禁酒法を全米に適用するには合衆国憲法の修正が必要となるため、修正案が連邦議会に提出された。修正第18条は、1917年12月18日に議会を通過した。ウィルソン大統領はアルコール度2.75%以下の酒類の除外を議会に働きかけたが失敗した。1919年1月16日に3/4の州(当時36州)による批准が完了し憲法修正条項が成立したが、既にこの時点で禁酒法導入の名分の一つとされた第一次世界大戦は終結していた。しかし憲法修正を受け連邦議会はボルステッド法を制定し、翌1920年からアメリカ全土で施行された。
禁酒法では、飲料用アルコールの製造・販売・運搬等が禁止されたが、自宅内における飲酒は禁止されなかったので、多くの富裕層は施行前に酒を大量に買い溜めしていた。
問題 [編集]
実際にはざる法であり、うまく機能しなかったと言われている。飲酒禁止によって犯罪を抑止しようとしたが、逆に酒をめぐる犯罪が増加したためである。
- 隣国カナダからの輸送を取り締まらなかった。カナダ国内で合法的に販売された酒類は爆発的に売れ、アメリカへと持ち込まれることになった。これによりカナダ経済は非常に潤うという結果を生んだ。
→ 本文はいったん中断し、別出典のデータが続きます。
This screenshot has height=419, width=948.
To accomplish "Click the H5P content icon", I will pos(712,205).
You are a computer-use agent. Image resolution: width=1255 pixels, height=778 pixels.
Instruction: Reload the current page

- 禁酒法の執行官の待遇が悪かった。密造業者や密造、アル・カポネをはじめとする密売に関わるギャングに買収されたりした執行官が多かった。
- 密造酒による健康問題や、密売に関わるギャングやマフィア同士の抗争による治安の悪化も問題となった。
- 不健全な酒場を廃止することが目的の一つだったにもかかわらず、より不健全な非合法酒場が横行した。
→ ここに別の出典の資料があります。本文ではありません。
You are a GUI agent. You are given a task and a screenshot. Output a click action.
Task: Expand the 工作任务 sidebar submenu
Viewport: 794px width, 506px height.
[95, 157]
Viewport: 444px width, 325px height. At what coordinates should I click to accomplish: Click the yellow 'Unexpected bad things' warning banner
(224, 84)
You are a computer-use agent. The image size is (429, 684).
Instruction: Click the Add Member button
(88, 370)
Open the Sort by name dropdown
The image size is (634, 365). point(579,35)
- 世界恐慌で景気が後退すると、財政難の中、密売酒・密造酒が課税されないことが大きくクローズアップされるようになった。
- 医療目的と称して薬局を通すと、ウイスキーを手に入れることができた。ちなみに、病院に行けば、医者は1枚2ドルで処方箋を書いていた。
廃止 [編集]
ルーズベルト大統領は当選すると、かねてからの公約通り禁酒法の廃止へと動いた。そして、1933年2月17日にアルコール度3.2%以下の酒類の販売を認めるブレイン法 (Blaine Act) が連邦議会で可決された。さらに、2月28日には修正第18条を廃止する修正第21条が可決され、12月5日に施行された。
禁酒法が施行されていた期間は、13年10か月。フーヴァー大統領が「高貴な実験」と呼んだ禁酒法は、悪法の代名詞として後世に記憶された。
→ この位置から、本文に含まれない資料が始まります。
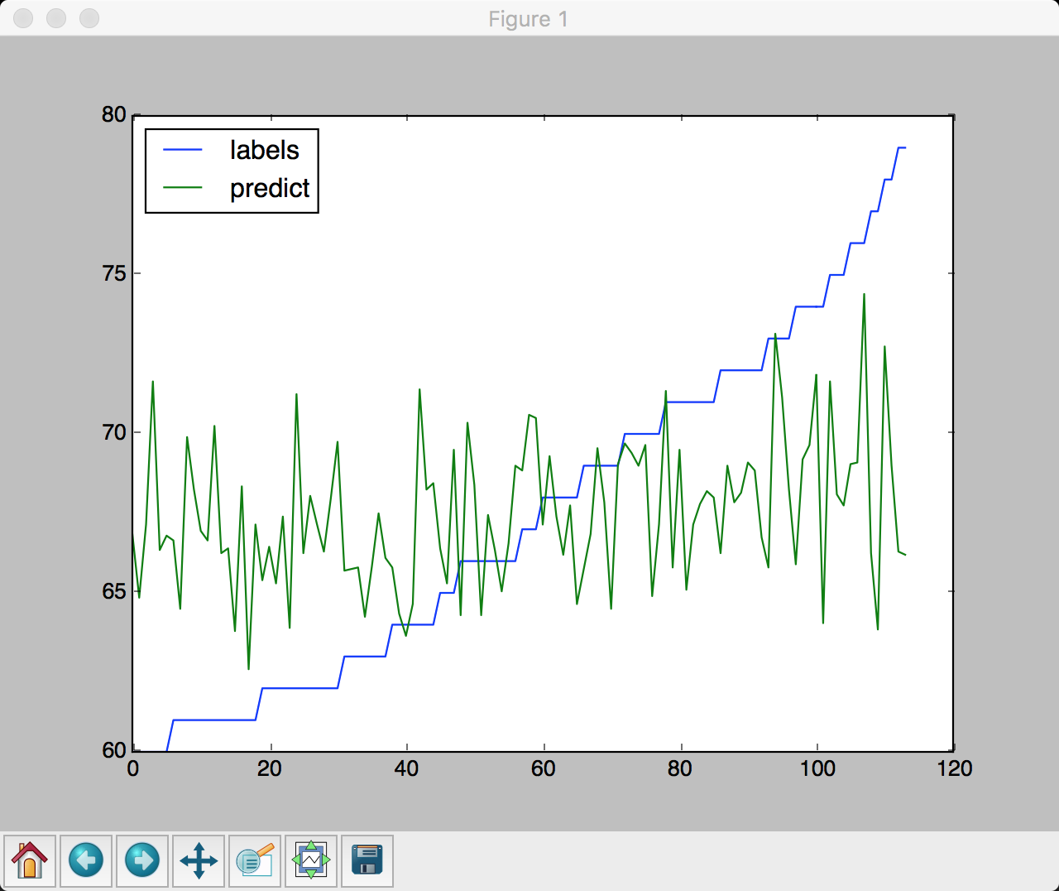Go forward to the next plot view
The height and width of the screenshot is (891, 1059).
(142, 860)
しかしながら、米国では、現在でも、18州が酒類の販売を州営の店舗等、特定店舗のみに規制している (Alcoholic beverage control states)。また、酒類の販売を全面的に禁止している郡即ちドライ・カウンティ (Dry county) も、南部及び中西部を中心に多数存在する。